START Source material
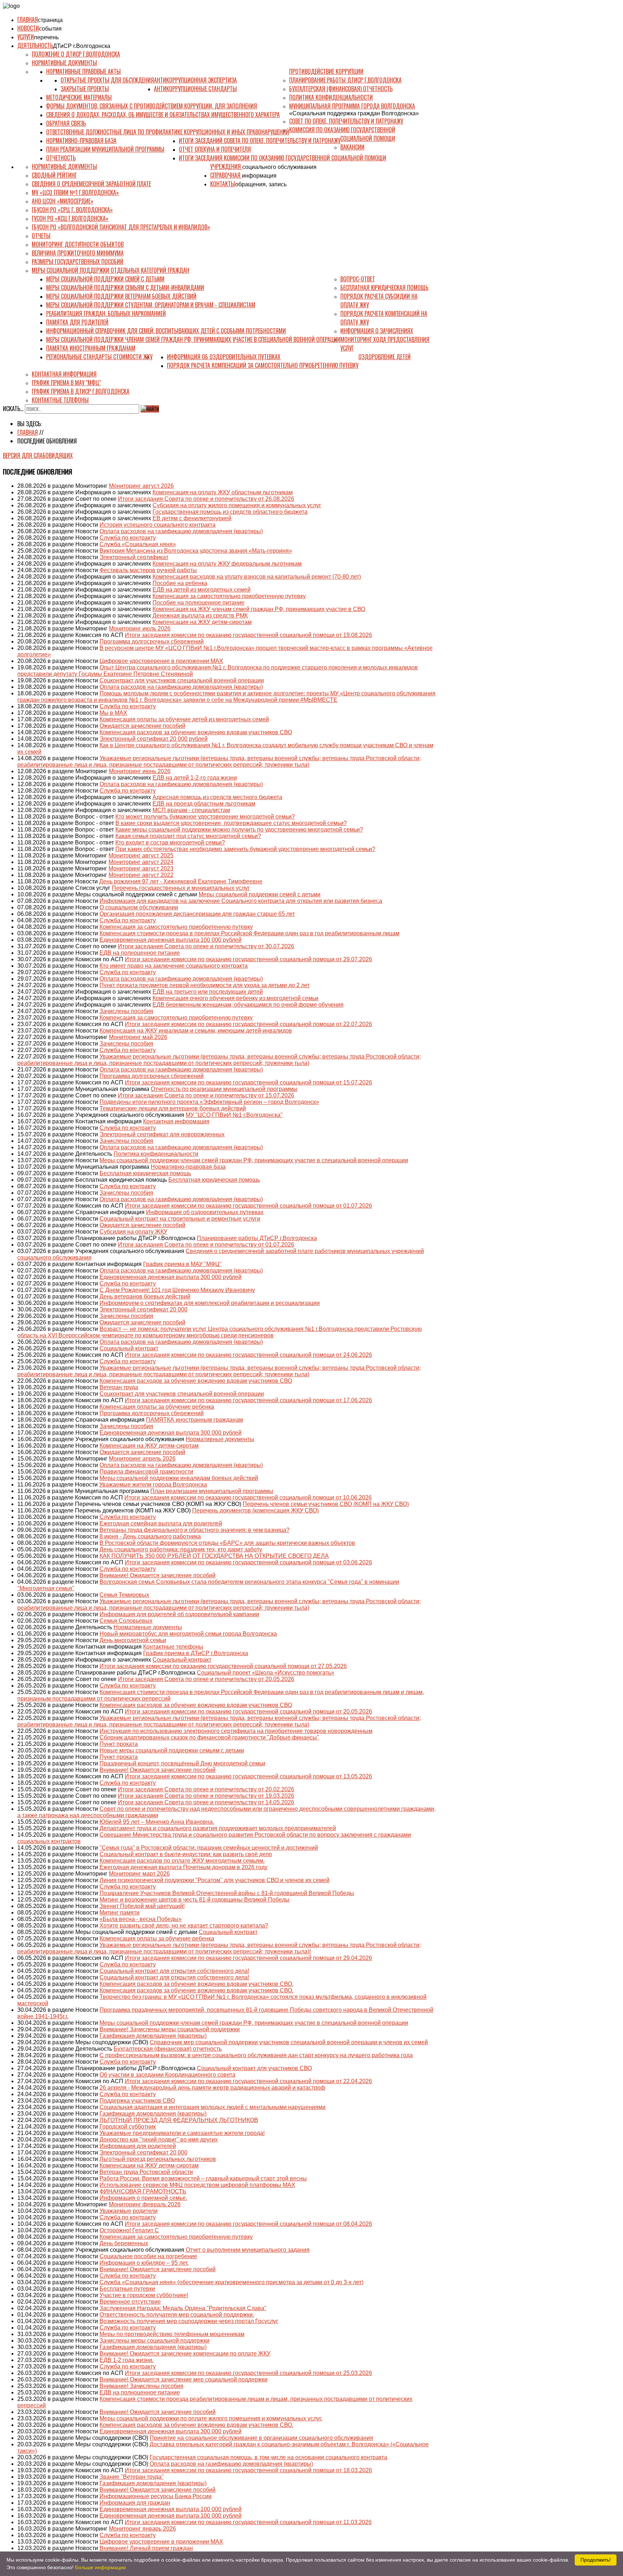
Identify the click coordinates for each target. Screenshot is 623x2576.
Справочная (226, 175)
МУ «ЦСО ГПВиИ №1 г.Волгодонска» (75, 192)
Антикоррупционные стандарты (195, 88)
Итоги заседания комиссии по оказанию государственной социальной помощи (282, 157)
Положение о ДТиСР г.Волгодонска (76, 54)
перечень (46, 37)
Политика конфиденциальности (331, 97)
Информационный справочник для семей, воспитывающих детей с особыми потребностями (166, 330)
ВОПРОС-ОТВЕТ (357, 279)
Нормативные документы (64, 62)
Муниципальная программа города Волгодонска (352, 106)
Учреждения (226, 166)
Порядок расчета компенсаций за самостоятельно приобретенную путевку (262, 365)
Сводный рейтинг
END Source material
- How to complete this task
In the entries above, identify each line that includes the string "Волгодонска", then copy it.

- Solution
МУ «ЦСО ГПВиИ №1 г.Волгодонска» (75, 192)
Положение о ДТиСР г.Волгодонска (76, 54)
Муниципальная программа города Волгодонска (352, 106)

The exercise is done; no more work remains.